## Problem requirements:
When a line below contains the string "plus", show that line.
[Information provided]
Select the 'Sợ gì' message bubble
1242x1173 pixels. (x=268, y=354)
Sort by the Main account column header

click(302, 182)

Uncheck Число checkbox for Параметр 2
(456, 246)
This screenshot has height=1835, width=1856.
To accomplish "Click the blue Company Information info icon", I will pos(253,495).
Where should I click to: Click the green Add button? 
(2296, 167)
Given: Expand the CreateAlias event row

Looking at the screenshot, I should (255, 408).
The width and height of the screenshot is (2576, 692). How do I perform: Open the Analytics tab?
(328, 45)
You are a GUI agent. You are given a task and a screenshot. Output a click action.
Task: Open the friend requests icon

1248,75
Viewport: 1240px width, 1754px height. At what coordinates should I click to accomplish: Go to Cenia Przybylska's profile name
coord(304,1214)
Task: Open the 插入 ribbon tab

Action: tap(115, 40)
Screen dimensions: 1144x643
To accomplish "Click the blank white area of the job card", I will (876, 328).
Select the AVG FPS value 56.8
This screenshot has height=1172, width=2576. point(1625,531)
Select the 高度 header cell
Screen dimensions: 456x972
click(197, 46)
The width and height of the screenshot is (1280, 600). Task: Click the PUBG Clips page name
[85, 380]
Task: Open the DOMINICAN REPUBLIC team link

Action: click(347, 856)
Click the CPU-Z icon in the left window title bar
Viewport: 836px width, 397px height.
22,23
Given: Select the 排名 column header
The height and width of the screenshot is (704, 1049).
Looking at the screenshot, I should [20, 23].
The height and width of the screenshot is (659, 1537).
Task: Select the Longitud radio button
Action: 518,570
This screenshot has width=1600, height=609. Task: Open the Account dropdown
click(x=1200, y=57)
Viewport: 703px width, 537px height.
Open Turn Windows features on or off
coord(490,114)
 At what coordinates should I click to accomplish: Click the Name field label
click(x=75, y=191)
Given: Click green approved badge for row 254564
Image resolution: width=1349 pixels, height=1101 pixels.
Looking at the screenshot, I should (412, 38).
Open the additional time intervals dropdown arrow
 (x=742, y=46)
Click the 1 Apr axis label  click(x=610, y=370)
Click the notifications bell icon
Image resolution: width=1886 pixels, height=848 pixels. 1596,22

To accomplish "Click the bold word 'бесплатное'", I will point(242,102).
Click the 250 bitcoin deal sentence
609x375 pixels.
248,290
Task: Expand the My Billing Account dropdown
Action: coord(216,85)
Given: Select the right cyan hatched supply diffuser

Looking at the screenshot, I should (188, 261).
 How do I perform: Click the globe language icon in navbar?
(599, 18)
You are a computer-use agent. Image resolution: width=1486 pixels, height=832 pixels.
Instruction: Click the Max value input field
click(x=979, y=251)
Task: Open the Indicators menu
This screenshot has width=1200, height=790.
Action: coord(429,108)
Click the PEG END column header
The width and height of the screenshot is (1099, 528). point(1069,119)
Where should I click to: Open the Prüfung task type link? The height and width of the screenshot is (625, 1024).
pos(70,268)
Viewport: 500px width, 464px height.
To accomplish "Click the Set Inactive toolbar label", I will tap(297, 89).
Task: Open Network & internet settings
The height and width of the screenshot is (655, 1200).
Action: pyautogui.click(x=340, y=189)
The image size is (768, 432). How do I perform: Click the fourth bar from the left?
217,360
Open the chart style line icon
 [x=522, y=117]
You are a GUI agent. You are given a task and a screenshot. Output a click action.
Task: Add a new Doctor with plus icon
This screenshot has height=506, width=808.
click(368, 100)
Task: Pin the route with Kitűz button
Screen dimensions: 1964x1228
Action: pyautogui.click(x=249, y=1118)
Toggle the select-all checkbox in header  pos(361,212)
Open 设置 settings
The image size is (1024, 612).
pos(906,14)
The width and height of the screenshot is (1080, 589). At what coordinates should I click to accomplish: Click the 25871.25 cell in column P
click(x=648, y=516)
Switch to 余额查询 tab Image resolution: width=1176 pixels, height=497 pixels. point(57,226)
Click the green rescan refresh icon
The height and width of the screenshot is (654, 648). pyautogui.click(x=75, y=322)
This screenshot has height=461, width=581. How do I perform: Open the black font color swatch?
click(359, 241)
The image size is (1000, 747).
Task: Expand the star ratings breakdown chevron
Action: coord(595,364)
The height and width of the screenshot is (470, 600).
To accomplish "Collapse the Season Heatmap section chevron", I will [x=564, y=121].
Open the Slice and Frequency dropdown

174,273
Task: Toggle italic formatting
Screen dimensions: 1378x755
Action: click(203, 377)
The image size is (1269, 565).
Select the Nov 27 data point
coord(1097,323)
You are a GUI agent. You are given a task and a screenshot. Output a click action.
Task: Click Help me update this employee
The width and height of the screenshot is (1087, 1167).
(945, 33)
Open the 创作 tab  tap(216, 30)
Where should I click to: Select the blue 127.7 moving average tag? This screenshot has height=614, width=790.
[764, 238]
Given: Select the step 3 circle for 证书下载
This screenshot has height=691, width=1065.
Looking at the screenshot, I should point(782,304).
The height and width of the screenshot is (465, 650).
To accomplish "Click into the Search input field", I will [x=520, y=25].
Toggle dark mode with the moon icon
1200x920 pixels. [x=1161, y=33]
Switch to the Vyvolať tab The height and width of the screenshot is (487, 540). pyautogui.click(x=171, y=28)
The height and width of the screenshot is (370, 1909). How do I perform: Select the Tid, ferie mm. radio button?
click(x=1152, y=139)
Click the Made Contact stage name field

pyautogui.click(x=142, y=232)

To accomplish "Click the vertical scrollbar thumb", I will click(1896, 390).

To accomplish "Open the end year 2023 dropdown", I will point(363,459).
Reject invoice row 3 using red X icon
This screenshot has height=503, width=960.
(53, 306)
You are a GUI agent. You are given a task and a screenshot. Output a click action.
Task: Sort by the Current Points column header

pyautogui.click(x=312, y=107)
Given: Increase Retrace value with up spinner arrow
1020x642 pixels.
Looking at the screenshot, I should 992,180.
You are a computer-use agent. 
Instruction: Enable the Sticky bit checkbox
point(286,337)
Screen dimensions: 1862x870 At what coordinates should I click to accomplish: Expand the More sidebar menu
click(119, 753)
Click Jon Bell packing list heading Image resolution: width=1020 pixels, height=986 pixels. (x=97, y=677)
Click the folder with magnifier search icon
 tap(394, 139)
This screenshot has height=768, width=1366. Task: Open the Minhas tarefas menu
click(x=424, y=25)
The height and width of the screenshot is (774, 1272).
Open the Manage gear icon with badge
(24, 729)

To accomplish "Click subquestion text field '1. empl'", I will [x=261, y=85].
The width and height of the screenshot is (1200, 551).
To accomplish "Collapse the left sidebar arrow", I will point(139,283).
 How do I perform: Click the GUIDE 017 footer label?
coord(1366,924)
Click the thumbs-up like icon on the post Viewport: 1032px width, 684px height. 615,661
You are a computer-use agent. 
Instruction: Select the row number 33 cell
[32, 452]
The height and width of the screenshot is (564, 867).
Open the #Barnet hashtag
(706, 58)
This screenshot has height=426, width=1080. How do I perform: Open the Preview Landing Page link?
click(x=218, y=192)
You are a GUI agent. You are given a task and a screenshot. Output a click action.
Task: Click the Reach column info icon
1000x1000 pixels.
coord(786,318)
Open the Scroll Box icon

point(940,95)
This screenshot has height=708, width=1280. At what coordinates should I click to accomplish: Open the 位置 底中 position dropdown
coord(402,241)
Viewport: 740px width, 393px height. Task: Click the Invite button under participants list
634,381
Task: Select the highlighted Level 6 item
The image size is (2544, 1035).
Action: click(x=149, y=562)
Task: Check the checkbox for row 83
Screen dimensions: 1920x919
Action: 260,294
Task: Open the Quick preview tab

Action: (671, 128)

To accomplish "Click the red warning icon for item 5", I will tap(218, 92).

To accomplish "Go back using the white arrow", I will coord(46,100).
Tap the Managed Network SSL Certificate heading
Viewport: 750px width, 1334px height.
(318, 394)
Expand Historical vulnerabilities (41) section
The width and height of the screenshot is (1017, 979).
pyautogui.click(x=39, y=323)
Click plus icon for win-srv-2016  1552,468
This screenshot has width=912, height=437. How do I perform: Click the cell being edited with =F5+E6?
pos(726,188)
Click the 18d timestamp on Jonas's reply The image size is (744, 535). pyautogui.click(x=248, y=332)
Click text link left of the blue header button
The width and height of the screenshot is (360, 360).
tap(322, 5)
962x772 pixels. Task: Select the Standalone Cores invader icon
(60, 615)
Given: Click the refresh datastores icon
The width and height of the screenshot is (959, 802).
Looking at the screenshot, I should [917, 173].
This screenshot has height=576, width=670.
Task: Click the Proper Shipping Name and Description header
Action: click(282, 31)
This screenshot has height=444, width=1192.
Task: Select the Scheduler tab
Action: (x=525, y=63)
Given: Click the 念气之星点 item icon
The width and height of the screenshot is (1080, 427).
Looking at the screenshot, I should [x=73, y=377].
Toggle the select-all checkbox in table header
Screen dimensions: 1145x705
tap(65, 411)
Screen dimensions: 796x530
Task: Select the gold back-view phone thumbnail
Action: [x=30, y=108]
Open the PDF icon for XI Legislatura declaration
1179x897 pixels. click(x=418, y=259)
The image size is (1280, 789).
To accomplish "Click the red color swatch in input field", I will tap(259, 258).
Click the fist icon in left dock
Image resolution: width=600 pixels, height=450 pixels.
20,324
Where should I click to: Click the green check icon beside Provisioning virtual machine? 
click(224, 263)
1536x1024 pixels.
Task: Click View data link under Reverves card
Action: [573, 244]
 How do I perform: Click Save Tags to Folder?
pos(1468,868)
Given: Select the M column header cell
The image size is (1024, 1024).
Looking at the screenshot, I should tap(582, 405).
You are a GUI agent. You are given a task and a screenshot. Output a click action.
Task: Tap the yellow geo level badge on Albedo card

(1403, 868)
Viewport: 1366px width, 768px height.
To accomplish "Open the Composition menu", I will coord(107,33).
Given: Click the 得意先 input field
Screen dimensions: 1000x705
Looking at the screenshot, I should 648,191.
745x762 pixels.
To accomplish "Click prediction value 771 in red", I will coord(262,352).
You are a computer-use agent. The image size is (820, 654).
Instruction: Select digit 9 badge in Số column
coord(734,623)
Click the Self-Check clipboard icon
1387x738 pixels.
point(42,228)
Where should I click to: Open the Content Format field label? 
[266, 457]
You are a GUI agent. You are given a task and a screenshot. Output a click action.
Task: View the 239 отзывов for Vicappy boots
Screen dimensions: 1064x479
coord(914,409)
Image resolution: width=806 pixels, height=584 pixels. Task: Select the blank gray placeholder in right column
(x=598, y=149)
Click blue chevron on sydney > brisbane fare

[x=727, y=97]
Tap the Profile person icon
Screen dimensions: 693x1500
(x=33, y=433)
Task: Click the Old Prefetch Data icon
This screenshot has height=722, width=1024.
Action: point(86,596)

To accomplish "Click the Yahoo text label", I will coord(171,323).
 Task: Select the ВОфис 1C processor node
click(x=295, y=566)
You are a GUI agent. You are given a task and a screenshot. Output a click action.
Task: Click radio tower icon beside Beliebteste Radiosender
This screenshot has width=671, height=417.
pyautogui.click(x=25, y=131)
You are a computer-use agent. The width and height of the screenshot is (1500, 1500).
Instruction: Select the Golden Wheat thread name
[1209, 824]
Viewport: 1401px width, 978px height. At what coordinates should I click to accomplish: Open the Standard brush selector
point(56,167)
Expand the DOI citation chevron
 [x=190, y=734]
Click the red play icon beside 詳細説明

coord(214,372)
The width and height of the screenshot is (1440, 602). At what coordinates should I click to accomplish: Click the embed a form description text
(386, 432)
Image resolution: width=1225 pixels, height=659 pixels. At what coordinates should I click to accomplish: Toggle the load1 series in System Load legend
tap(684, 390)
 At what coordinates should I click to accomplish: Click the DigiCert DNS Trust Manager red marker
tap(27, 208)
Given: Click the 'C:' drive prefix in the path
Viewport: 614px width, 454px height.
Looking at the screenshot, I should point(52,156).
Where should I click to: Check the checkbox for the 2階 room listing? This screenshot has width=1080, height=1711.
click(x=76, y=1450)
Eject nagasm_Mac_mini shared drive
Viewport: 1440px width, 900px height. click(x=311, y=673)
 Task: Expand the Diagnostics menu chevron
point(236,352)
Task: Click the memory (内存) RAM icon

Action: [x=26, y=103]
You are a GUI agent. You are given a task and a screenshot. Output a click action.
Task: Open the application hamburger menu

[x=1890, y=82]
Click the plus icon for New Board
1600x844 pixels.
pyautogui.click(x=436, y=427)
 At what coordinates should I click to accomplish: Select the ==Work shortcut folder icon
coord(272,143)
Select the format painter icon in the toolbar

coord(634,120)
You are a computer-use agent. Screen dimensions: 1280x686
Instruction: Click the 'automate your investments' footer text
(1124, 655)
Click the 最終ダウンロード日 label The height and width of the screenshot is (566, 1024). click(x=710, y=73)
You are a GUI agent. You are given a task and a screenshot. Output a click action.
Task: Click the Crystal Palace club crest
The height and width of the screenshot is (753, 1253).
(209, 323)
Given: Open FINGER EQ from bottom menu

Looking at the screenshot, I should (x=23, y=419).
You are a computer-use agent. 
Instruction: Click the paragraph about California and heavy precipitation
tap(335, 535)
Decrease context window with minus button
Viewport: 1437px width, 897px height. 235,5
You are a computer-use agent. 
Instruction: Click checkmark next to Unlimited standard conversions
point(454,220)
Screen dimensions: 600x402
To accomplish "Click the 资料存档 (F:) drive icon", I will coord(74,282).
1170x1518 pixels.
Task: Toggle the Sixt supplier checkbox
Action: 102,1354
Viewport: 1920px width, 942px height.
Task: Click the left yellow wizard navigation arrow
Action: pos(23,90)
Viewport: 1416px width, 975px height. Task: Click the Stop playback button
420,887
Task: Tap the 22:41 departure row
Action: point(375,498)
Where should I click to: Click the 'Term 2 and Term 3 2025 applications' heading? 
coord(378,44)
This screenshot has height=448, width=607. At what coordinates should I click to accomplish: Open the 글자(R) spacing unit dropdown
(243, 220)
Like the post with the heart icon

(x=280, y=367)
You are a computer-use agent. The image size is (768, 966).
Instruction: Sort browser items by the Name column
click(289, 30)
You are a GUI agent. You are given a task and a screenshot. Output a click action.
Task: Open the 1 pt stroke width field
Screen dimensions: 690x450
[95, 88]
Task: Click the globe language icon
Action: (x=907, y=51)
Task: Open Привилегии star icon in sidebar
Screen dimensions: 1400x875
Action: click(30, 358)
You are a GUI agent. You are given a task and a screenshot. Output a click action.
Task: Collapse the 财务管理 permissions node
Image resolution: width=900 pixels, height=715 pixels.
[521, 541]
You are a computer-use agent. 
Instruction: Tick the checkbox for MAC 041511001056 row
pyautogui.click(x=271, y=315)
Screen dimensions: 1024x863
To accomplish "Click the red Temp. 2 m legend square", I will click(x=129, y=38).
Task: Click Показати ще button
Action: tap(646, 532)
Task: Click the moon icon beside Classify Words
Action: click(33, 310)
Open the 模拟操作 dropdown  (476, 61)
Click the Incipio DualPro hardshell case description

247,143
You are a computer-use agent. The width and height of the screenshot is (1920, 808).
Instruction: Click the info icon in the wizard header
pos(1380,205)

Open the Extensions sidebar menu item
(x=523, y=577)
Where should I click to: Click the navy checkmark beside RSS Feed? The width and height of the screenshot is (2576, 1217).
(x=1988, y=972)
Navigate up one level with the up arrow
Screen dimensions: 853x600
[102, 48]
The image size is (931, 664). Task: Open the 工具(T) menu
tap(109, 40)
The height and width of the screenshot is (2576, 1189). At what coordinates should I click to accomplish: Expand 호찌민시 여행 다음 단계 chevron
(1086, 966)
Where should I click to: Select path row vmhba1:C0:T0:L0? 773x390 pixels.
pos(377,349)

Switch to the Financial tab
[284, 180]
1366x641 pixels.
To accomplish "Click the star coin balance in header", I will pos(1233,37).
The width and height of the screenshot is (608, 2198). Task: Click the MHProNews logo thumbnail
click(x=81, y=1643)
[/Information provided]
## The answer:
Task: Add a new Doctor with plus icon
Click plus icon for win-srv-2016  1552,468
Click the plus icon for New Board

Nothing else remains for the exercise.